Slashdot Mirror


Putting Linux Reliability to the Test

Frank writes "This paper documents the test results and analysis of the Linux kernel and other core OS components, including everything from libraries and device drivers to file systems and networking, all under some fairly adverse conditions, and over lengthy durations. The IBM Linux Technology Center has just finished this comprehensive testing over a period of more than three months and shares the results of their LTP (Linux Test Project) testing."

6 of 296 comments (clear)

  1. Almost 1P, but I RTFAd :( by Anonymous Coward · · Score: 4, Interesting

    Anyone know if the test will be repeated with kernel 2.6.x?

  2. s/w -vs- h/w failure? by Quixote · · Score: 5, Interesting
    I skimmed over the article (heretic!), and was wondering: how do they distinguish between software failures (the purpose of the test) and hardware failures (for example, random bit errors in the memory that could be caused by higher temperatures due to the stress testing)?

    I seem to recall getting random crashes with cheapo memory, and it was a pain to track down the offending component. Of course, one would assume that IBM wouldn't go for cheapo components, but still: how does one point the finger at the software, instead of hardware? Is it just repeatability?

  3. Re:You don't trust Microsoft to evaluate Windows.. by davidstrauss · · Score: 5, Interesting
    Why shoudn't we trust this test?

    The people performing it have a vested financial interest in having it turn out a specific way, notably positive. If the test resulted showed poor reliability, then I would understand trusting it because it would go against the motives of the people performing it. Since the test affirms their business model, no matter how documented it is, it should be suspect.

    It doesn't appear to be a test rigged to make one platform look better than the other.

    It looks a bit skewed to me. Many of the test results depend on the computer systems meeting expectations of the people testing it, particularly in overload cases. Since the people who tested work in the Linux Technology Center, their expectations stand a greater likelyhood of being consistant with the system.

    Take C/C++ and Java. Someone who regularly works with C/C++ knows certain libraries (notably the character ones) return ints for status in the form 0 being false and not 0 being true. If someone expects that, the system meets expectations and passes. If someone comes from a different background, say Java, he or she may not expect that, and the system would consequently fail the test of meeting expectations. I would like an evaluation from somewhere in-between, not someone whose years of experience allow them to gloss over what might be problems for another person.

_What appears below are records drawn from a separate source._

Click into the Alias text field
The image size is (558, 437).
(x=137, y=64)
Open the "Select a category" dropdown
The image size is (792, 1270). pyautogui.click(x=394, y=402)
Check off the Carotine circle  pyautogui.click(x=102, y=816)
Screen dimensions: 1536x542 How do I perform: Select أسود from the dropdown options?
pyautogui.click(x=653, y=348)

  4. Why? Here's why... by Crypto+Gnome · · Score: 5, Interesting
    • because the test methodologies are documented
    • because it's disclosed up-front that it's IBM Linux Team testing Linux (ie no hidden conflict of interest
    As opposed to the usual (ie in the Microsoft World)
    • ZDNet (and/or others) "testing" Microsoft Products (but only vaguely describing how things were configured)
    • Microsoft paying someone to "report" on the quality/performance of a Microsoft product, but the evaluation is worded in such a way as to convince the user that it's an independent review and the "funded by microsoft" fact is never mentioned anywhere in the evaluation
    --
    Visit CryptoGnome in his home.
  5. WHAT is the failure? by SharpFang · · Score: 4, Interesting

    95% success ratio... does that mean that 1 in 20 programs I run segfaults or what? What do they mean by "failure"? Not finishing given task in predefined time? Getting the results wrong? Hanging?

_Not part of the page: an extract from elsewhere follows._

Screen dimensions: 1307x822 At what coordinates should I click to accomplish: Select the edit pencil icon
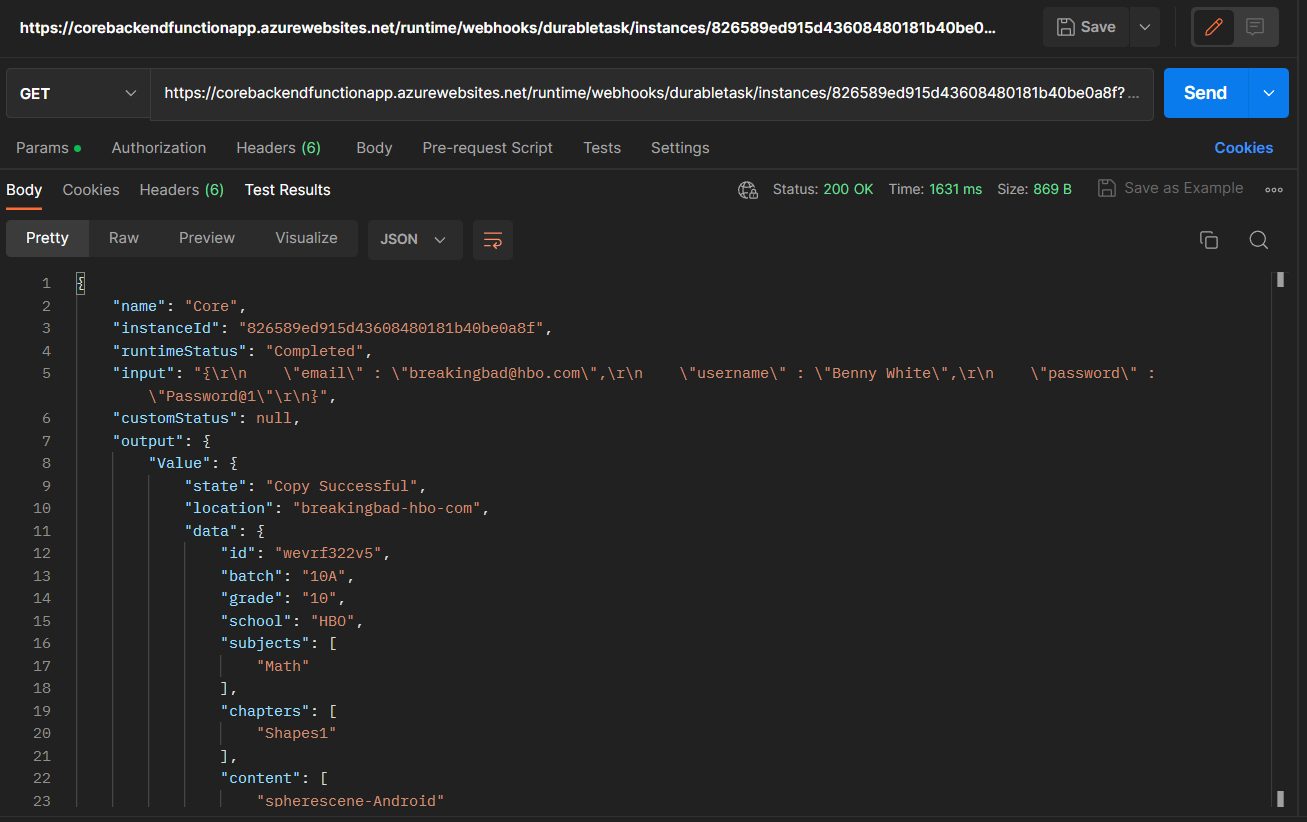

    Sorry but that means nothing. Even if there -was- a comparison to other systems, it would still mean nothing. 95% success ratio, 78% happiness factor and 93% user satisfaction.

    --
    45 5F E1 04 22 CA 29 C4 93 3F 95 05 2B 79 2A B2
  6. My experience: Linux survives hard drive crash by crow · · Score: 4, Interesting

    I've been using an old P120 laptop as a firewall/router for my house for the past several years running 2.2.something. I wondered why it rebooted after noticing an uptime of only a day or two, but found that instead I was experiencing the uptime rollover bug (at about 500 days; Windows used to crash on a similar bug after 48 days). About a month ago, it stopped giving out DHCP addresses. I went downstairs to investigate, as I couldn't log in remotely, and found that the hard drive was making that nasty clicking sound. I eventually managed to ssh in (sshd and sh were in ram; I just waited for the logging to time out). I was able to kill syslog and cron, and now dhcp is again giving out addresses.

    It's been running just fine for a month now with a dead hard drive.

    (Yes, I'm getting a replacement because it won't survive an extended power outage on that ancient battery.)